Item coordinate data
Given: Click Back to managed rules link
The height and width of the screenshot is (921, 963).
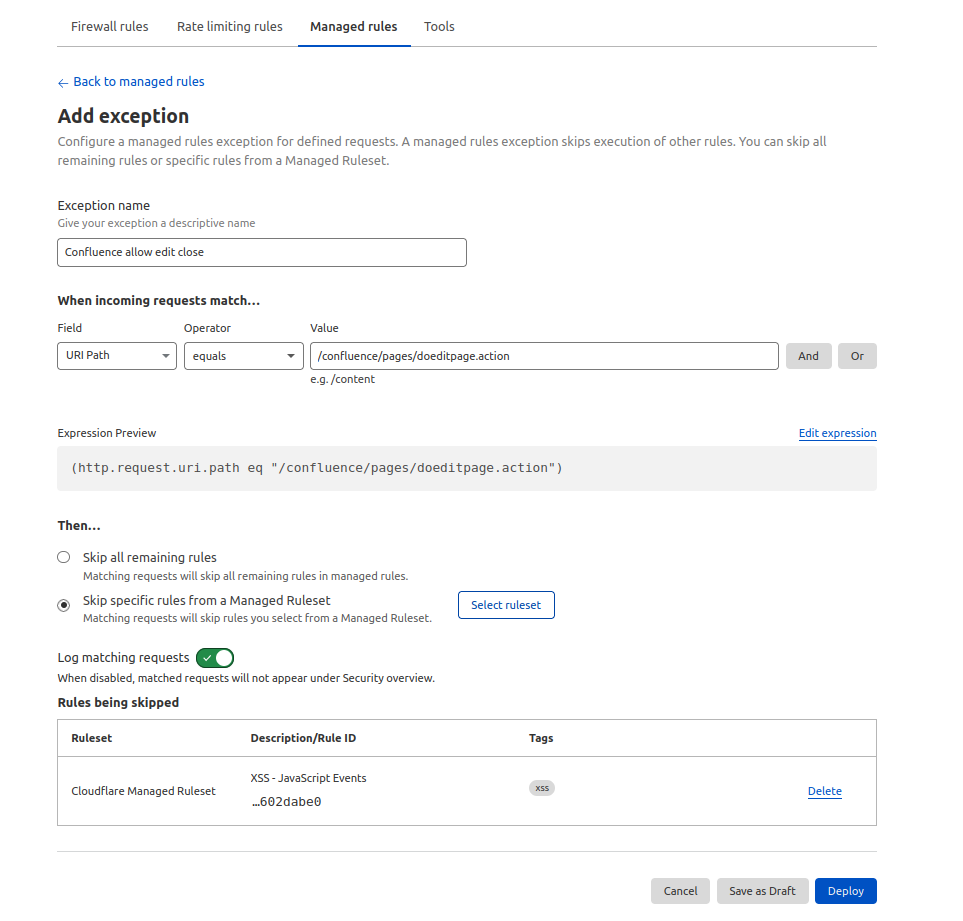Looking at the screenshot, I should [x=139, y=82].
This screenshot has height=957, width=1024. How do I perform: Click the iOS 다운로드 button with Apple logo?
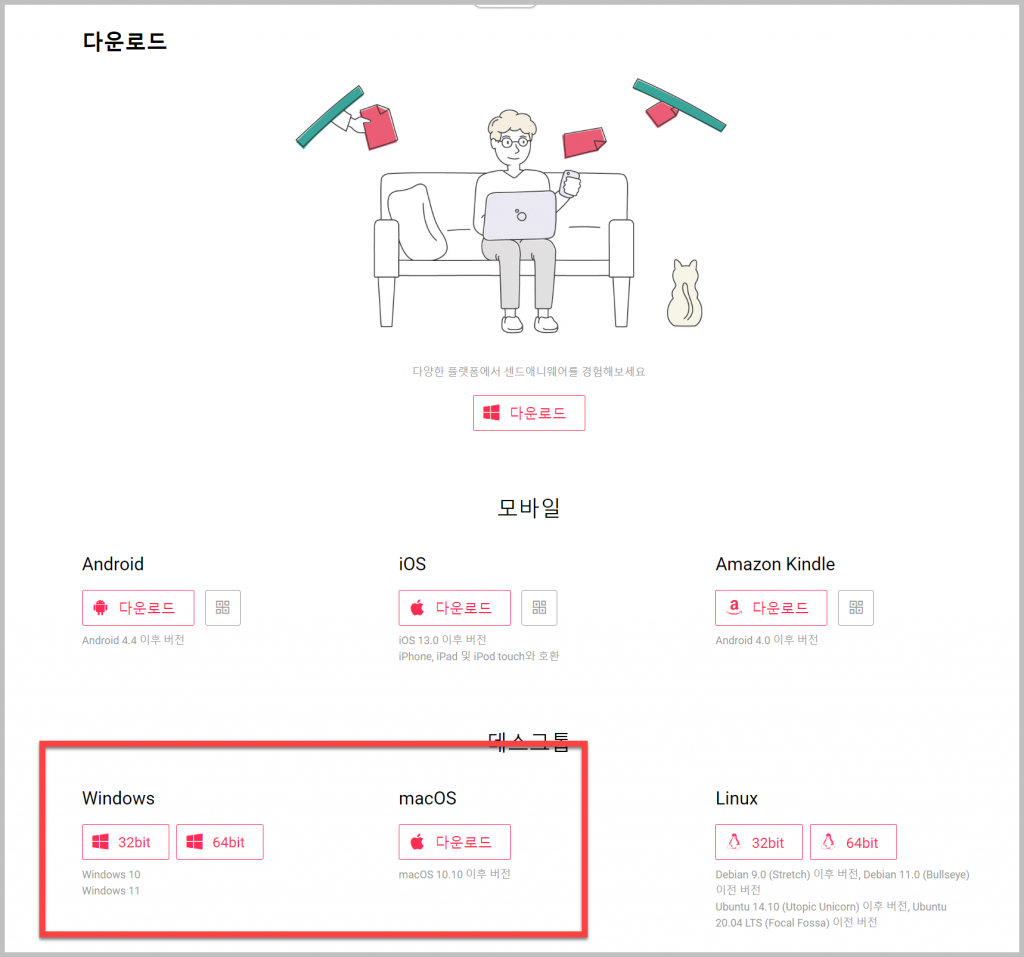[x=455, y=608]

What you have to do:
Identify every line in the data that contains the string "height", matching case exactly, and copy each of those lines in full.

Correct result:
The height and width of the screenshot is (921, 963).
This screenshot has height=957, width=1024. How do I perform: Click the iOS 다운로드 button with Apple logo?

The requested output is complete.